● **WHAT IS EXPECTED**
Exact reproduction required: the lines below from the line with "Identify the click" to the line with "[Open Youtube] (81, 2254)", both ends included, and no others.

● **INPUT**

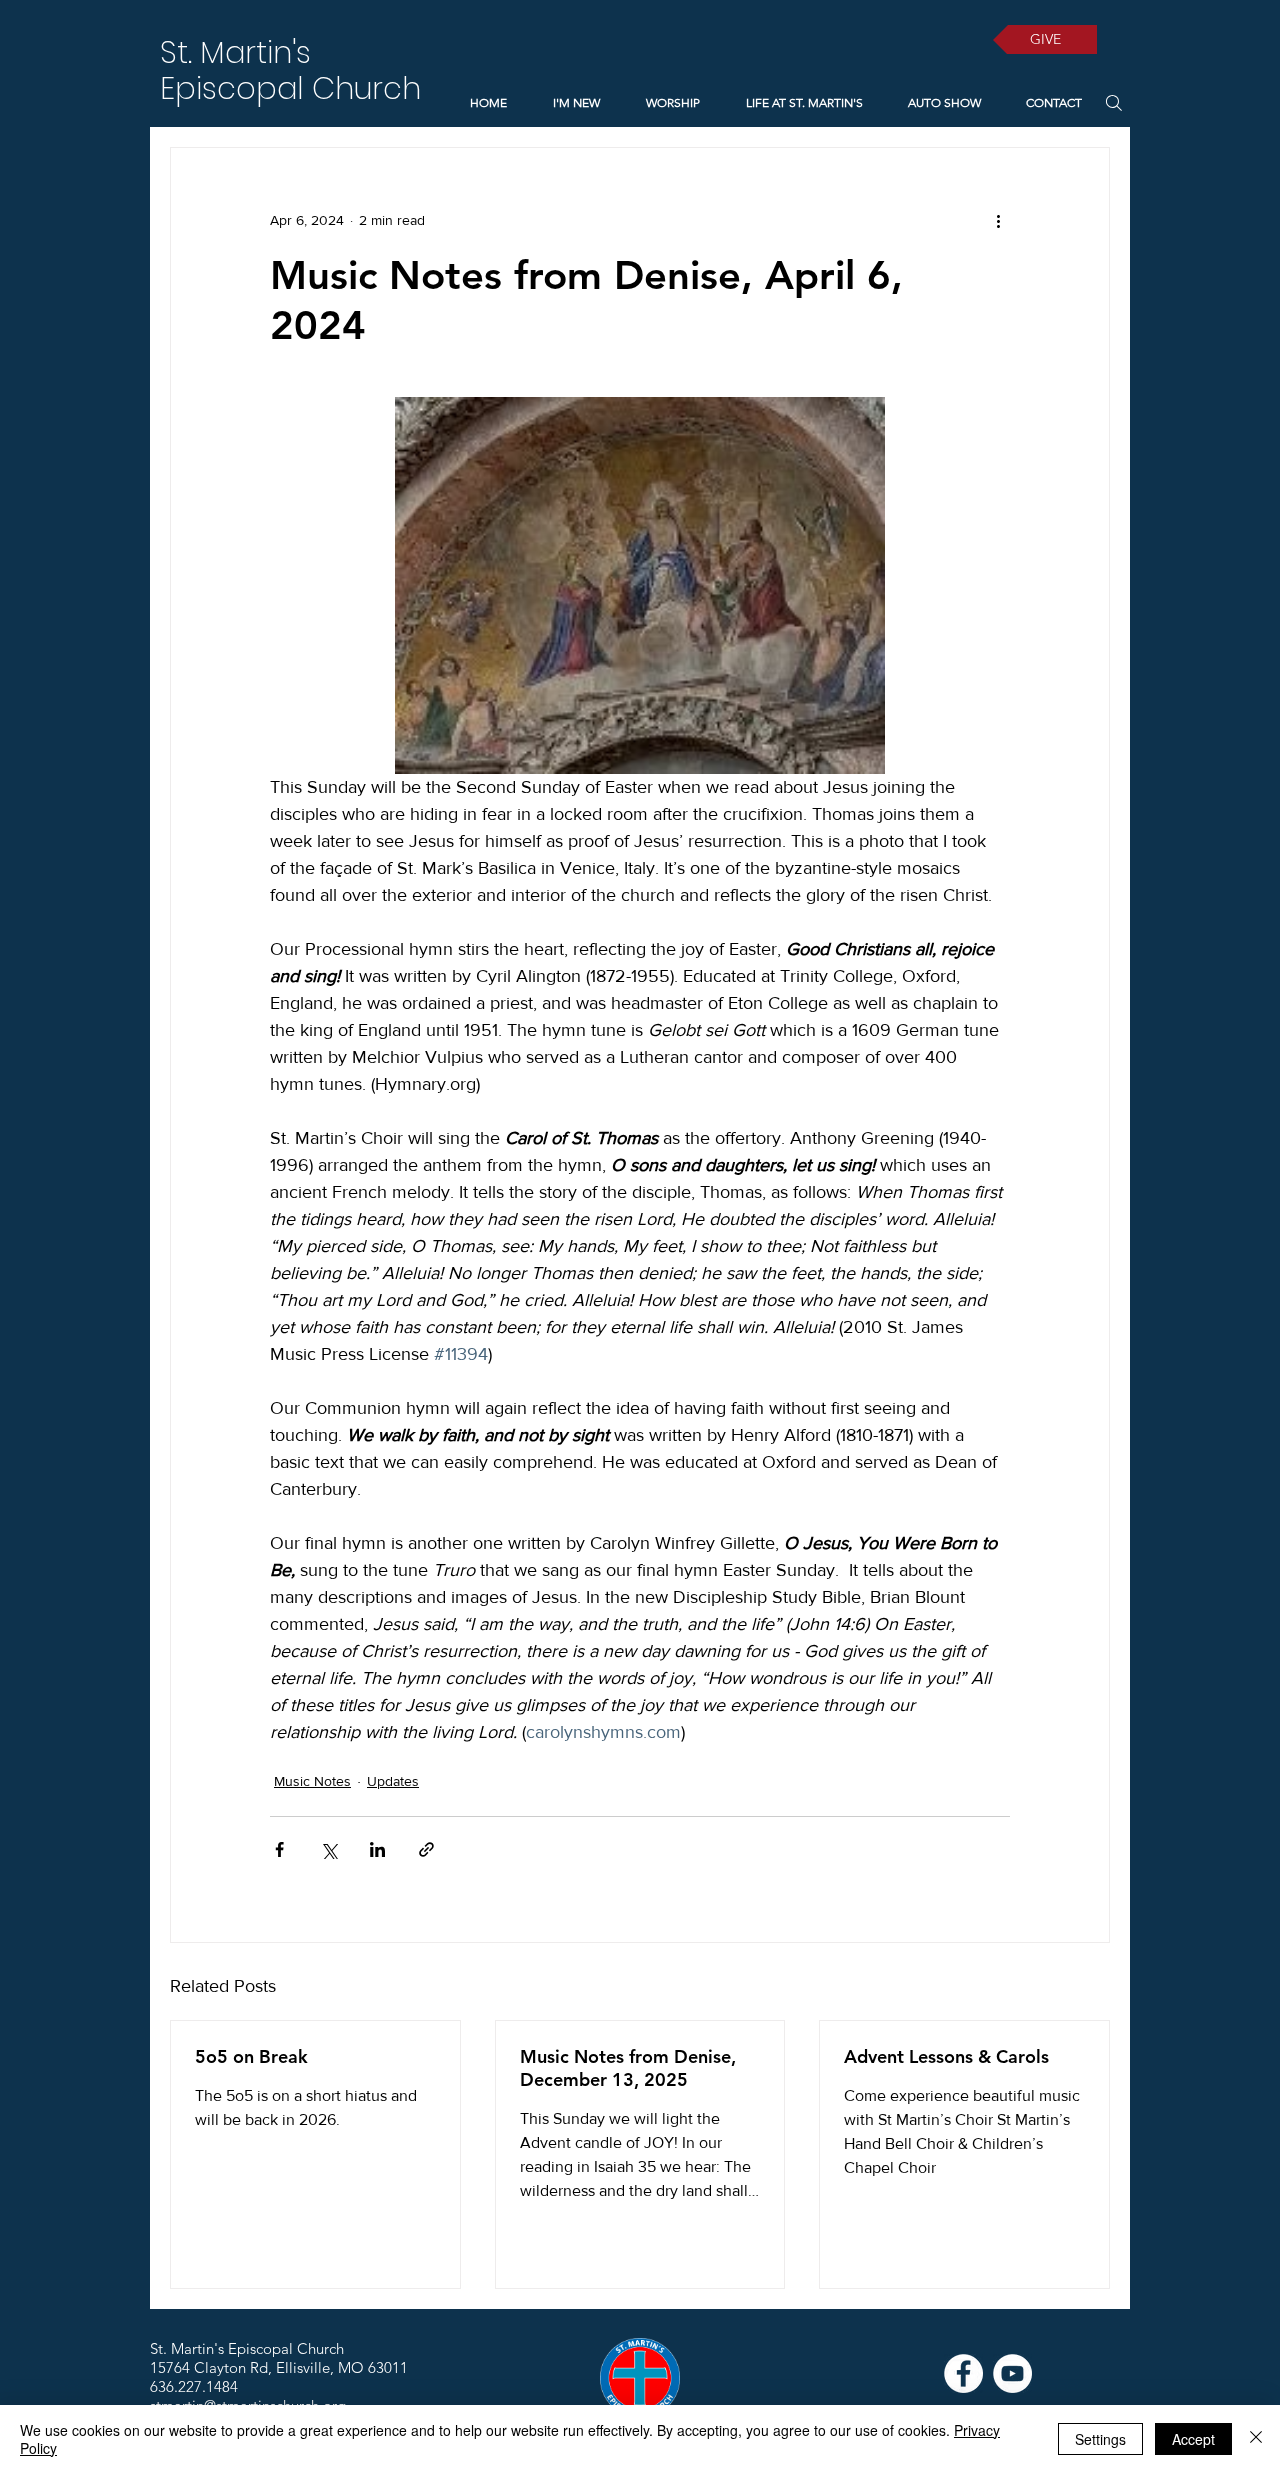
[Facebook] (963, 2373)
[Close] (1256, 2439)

...

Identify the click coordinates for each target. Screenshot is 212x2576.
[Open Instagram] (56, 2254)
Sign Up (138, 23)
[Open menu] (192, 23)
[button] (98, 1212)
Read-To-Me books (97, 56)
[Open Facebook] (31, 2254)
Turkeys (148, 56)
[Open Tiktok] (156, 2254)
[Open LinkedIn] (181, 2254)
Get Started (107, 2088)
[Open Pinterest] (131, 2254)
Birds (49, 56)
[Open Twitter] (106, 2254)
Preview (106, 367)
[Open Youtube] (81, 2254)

● **EXERCISE RESULT**
Identify the click coordinates for each target. Screenshot is 212x2576.
[Open Instagram] (56, 2254)
Sign Up (138, 23)
[Open menu] (192, 23)
[button] (98, 1212)
Read-To-Me books (97, 56)
[Open Facebook] (31, 2254)
Turkeys (148, 56)
[Open Tiktok] (156, 2254)
[Open LinkedIn] (181, 2254)
Get Started (107, 2088)
[Open Pinterest] (131, 2254)
Birds (49, 56)
[Open Twitter] (106, 2254)
Preview (106, 367)
[Open Youtube] (81, 2254)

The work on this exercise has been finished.